The gene-sets belonging to Category C3 were associated with transcriptional regulation, whilst the remaining gene-sets were more focussed on processes and pathways. Two analyses are performed below, following this distinction.
msigDB %>%
distinct(gs_id, .keep_all = TRUE) %>%
mutate(
gs_cat = as.factor(gs_cat) %>% relevel("H"),
gs_subcat = case_when(
gs_cat == "H" ~ "HALLMARK",
TRUE ~ str_replace(gs_subcat, ":", "\\\\:")
)
) %>%
group_by(gs_cat, gs_subcat, exclude) %>%
tally() %>%
ungroup() %>%
pivot_wider(
names_from = exclude,
values_from = n
) %>%
bind_rows(
tibble(
gs_cat = "Total",
gs_subcat = NA,
`FALSE` = sum(.$`FALSE`),
`TRUE` = sum(.$`TRUE`, na.rm = TRUE)
)
) %>%
dplyr::rename(
Category = gs_cat,
Collection = gs_subcat,
`Retained Gene-Sets` = `FALSE`,
`Discarded Gene Sets`= `TRUE`
) %>%
pander(
justify = "llrr",
emphasize.strong.rows = nrow(.),
caption = glue(
"*Summary of gene-sets and collections used in this analysis.
For a GO term to be retained, it was required to be a terminal node,
or have a shortest path back to the root node of {minPath} or more steps.*"
)
)| Category | Collection | Retained Gene-Sets | Discarded Gene Sets |
|---|---|---|---|
| H | HALLMARK | 50 | |
| C2 | CP:KEGG | 186 | |
| C2 | CP:WIKIPATHWAYS | 583 | |
| C3 | TFT:GTRD | 347 | |
| C3 | TFT:TFT_Legacy | 610 | |
| C5 | GO:BP | 4,160 | 3,362 |
| C5 | GO:CC | 487 | 508 |
| C5 | GO:MF | 1,127 | 530 |
| Total | 7,550 | 4,400 |
Assessment of Sampling Bias for DE Genes
pwf <- list(
length = topTable %>%
arrange(gene_id) %>%
with(
nullp(
DEgenes = structure(DE, names = gene_id),
bias.data = ave_tx_len,
plot.fit = FALSE
)
),
gc = topTable %>%
arrange(gene_id) %>%
with(
nullp(
DEgenes = structure(DE, names = gene_id),
bias.data = gc_content,
plot.fit = FALSE
)
)
)par(mfrow = c(1, 2))
plotPWF(pwf$length, xlab = "Gene Length", ylim = c(0, 0.13), log = "x")
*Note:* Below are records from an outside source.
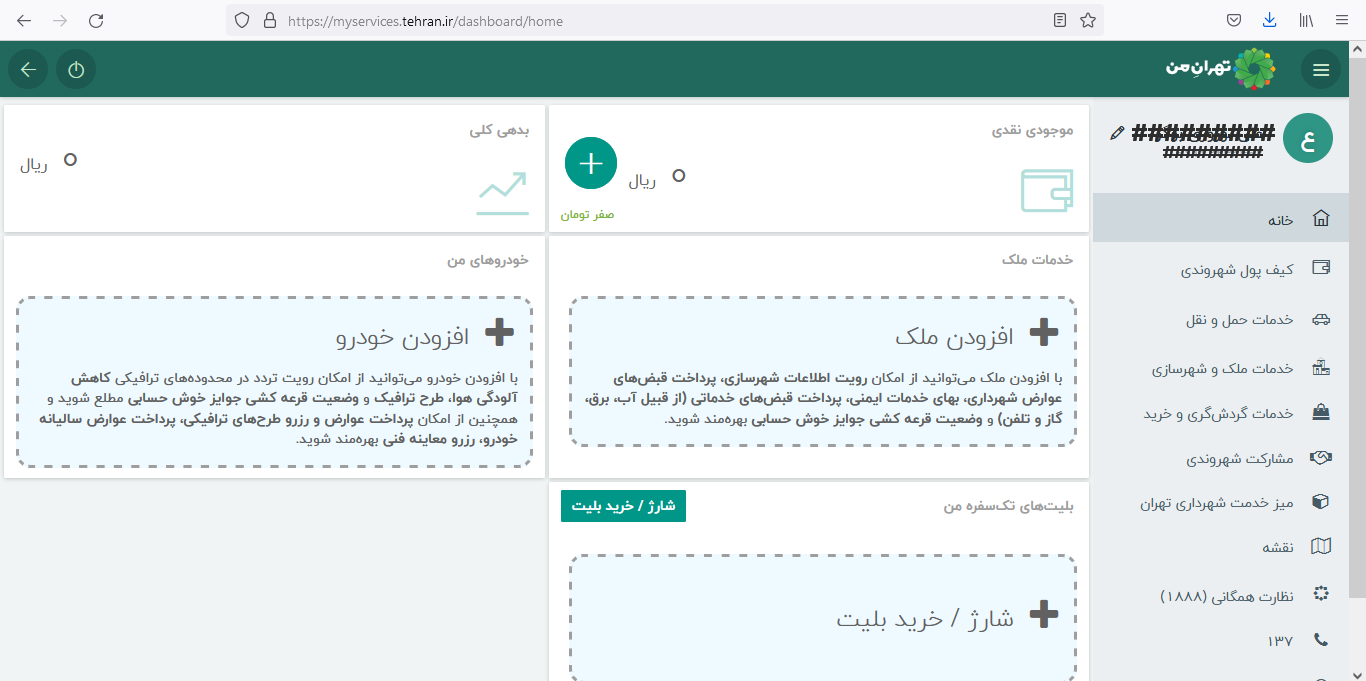Click the gear icon for نظارت همگانی (۱۸۸۸)

(x=1320, y=593)
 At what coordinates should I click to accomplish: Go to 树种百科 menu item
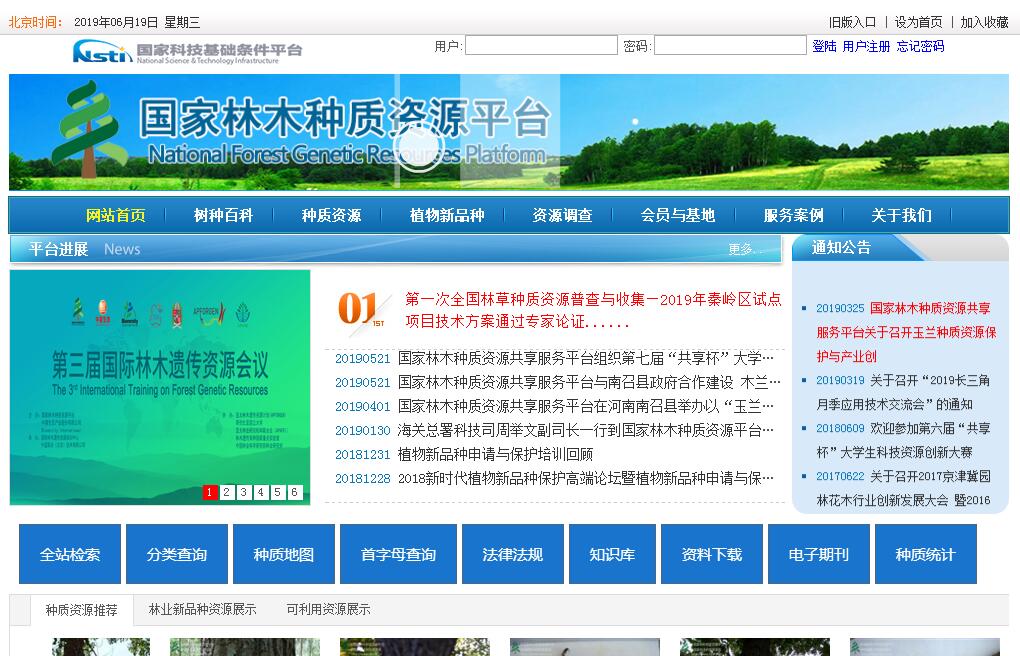(x=223, y=215)
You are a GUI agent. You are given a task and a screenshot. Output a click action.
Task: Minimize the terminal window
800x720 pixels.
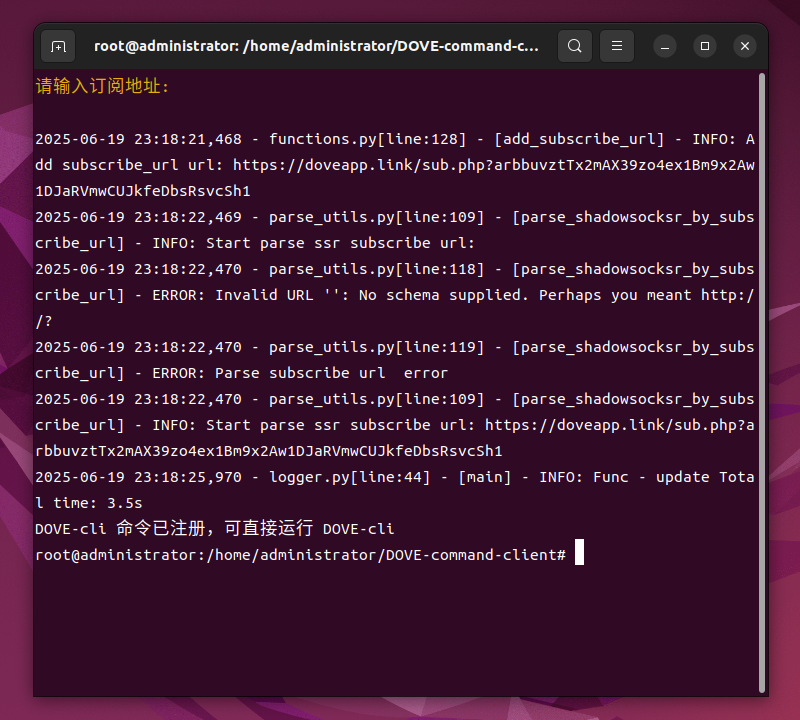click(666, 46)
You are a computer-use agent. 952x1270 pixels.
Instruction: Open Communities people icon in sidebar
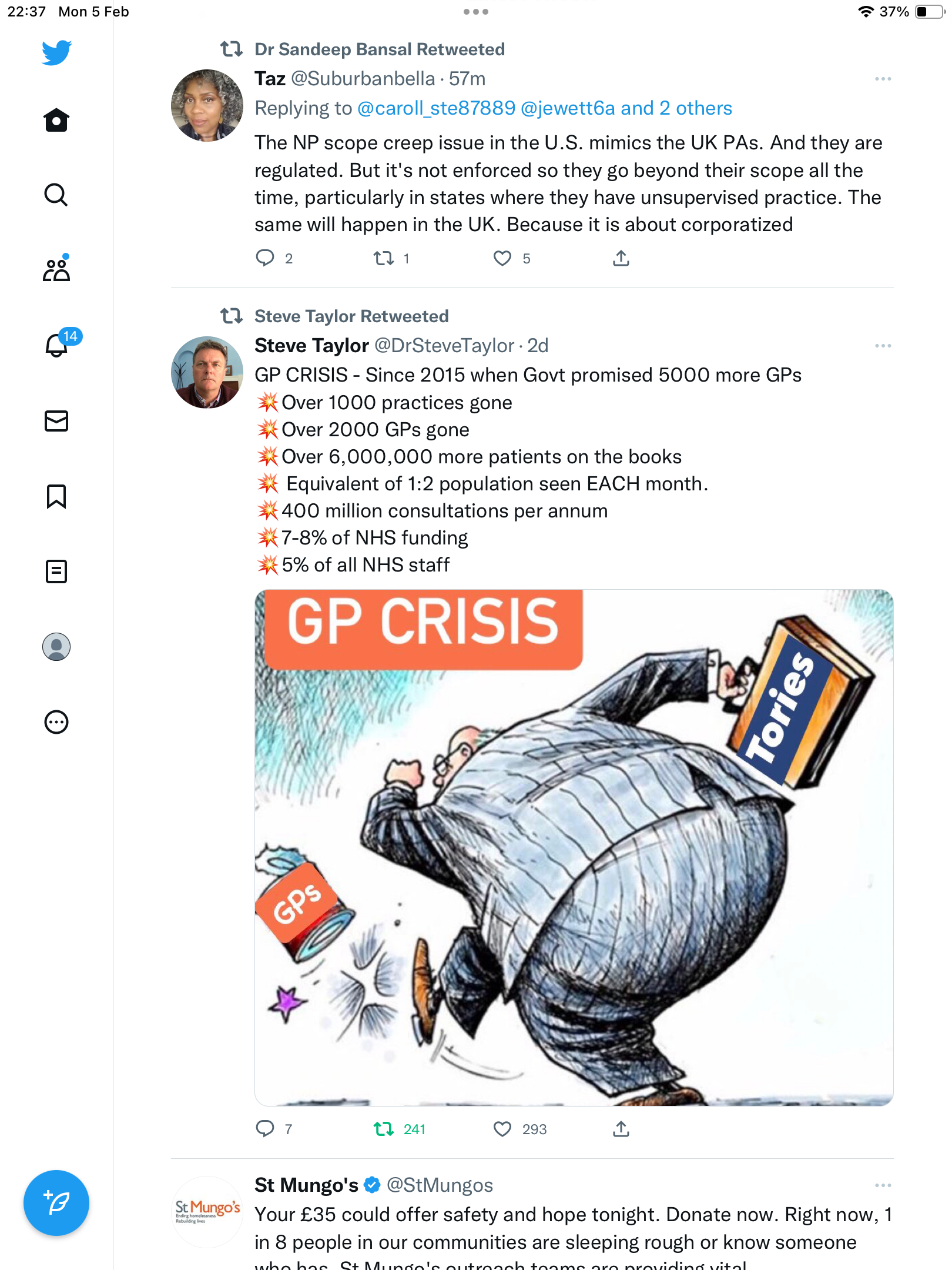click(56, 269)
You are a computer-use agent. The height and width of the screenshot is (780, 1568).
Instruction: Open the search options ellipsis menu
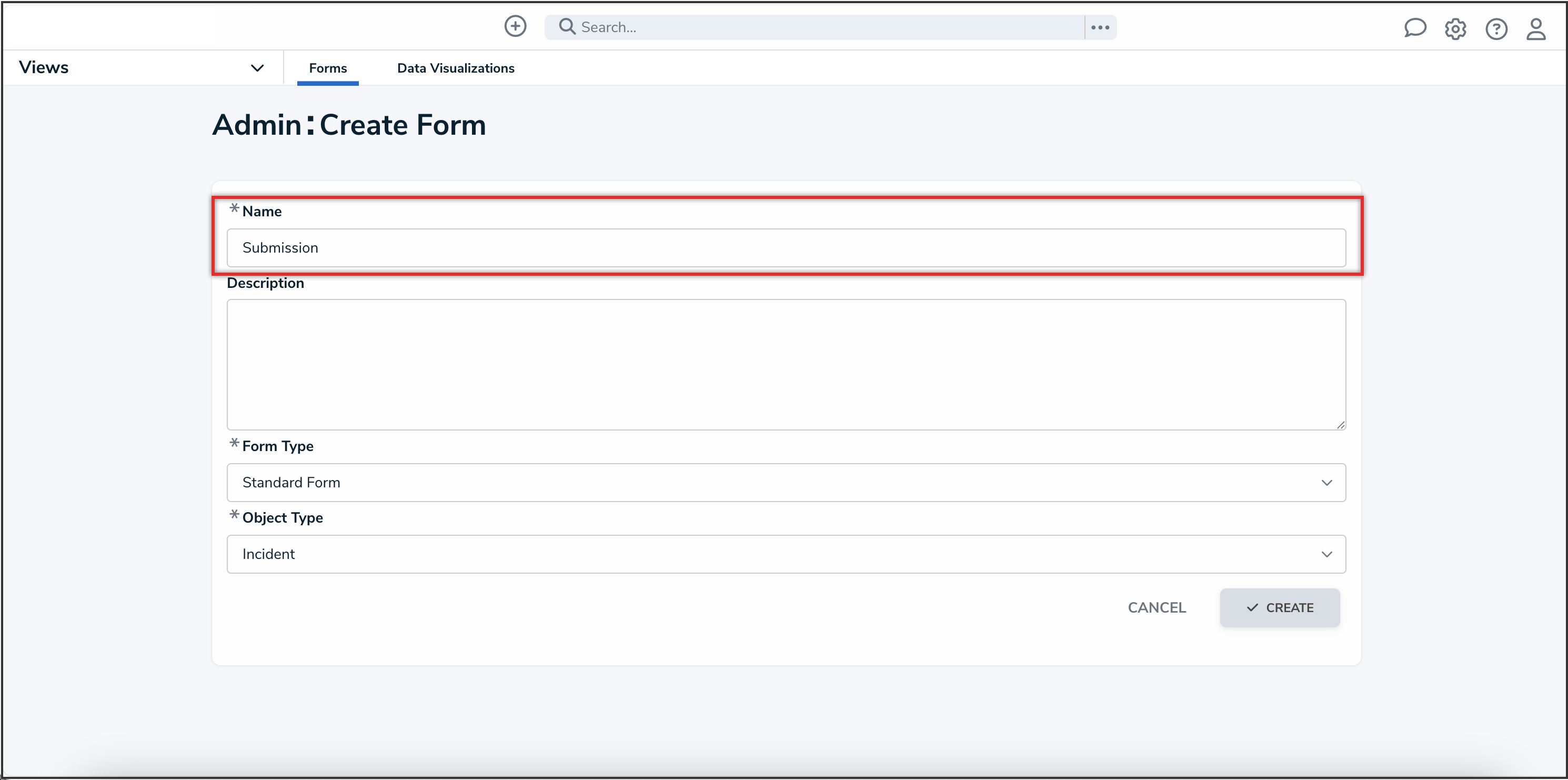point(1100,27)
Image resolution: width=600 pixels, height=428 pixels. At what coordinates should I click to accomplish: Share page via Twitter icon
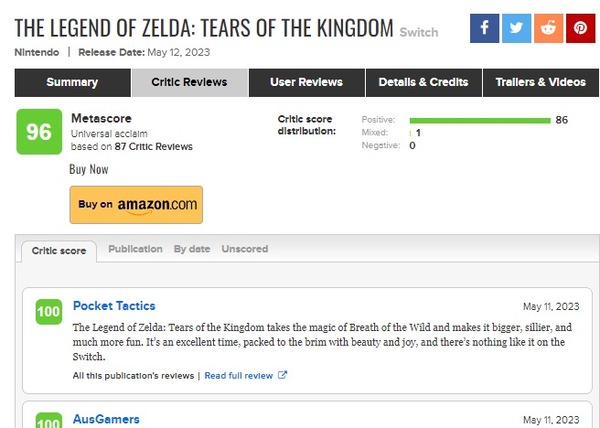coord(516,28)
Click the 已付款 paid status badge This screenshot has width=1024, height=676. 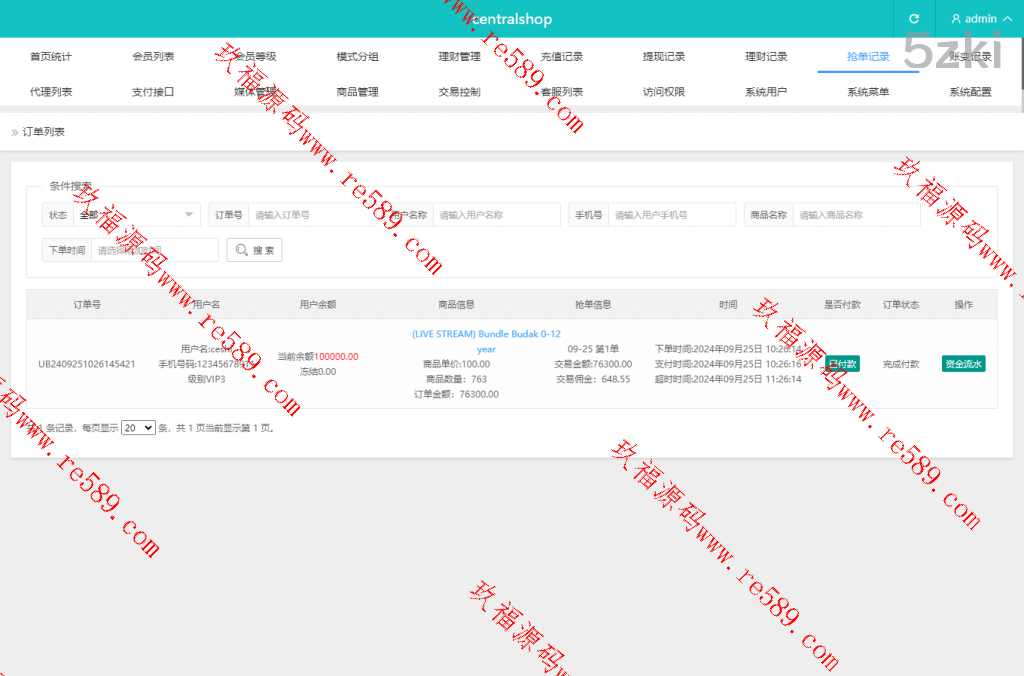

plotPWF(pwf$gc, xlab = "GC content", ylim = c(0, 0.13))
Comparison of gene length and GC content on the probability of a gene being considered as DE
| Version | Author | Date |
|---|---|---|
| bcdc500 | Steve Ped | 2020-10-15 |
par(mfrow = c(1, 1))As some bias has been previously identified in this dataset, a probability weight function for consideration of a gene as DE was estimated using the standard goseq workflow. Both GC content and gene length were investigated as potential sources of bias with gene length demonstrating the largest influence. This was subsequently included as an offset for sampling bias in all enrichment analyses looking within the set of DE genes.
For enrichment analysis of up and down-regulated genes separately, probability weight functions were also generated for both subsets of DE genes
upPwf <- topTable %>%
arrange(gene_id) %>%
with(
nullp(
DEgenes = structure(DE & logFC > 0, names = gene_id),
bias.data = ave_tx_len,
plot.fit = FALSE
)
)
downPwf <- topTable %>%
arrange(gene_id) %>%
with(
nullp(
DEgenes = structure(DE & logFC < 0, names = gene_id),
bias.data = ave_tx_len,
plot.fit = FALSE
)
)
par(mfrow = c(1, 2))
plotPWF(upPwf, main = "Up-regulated genes", log = "x", ylim = c(0, 0.1))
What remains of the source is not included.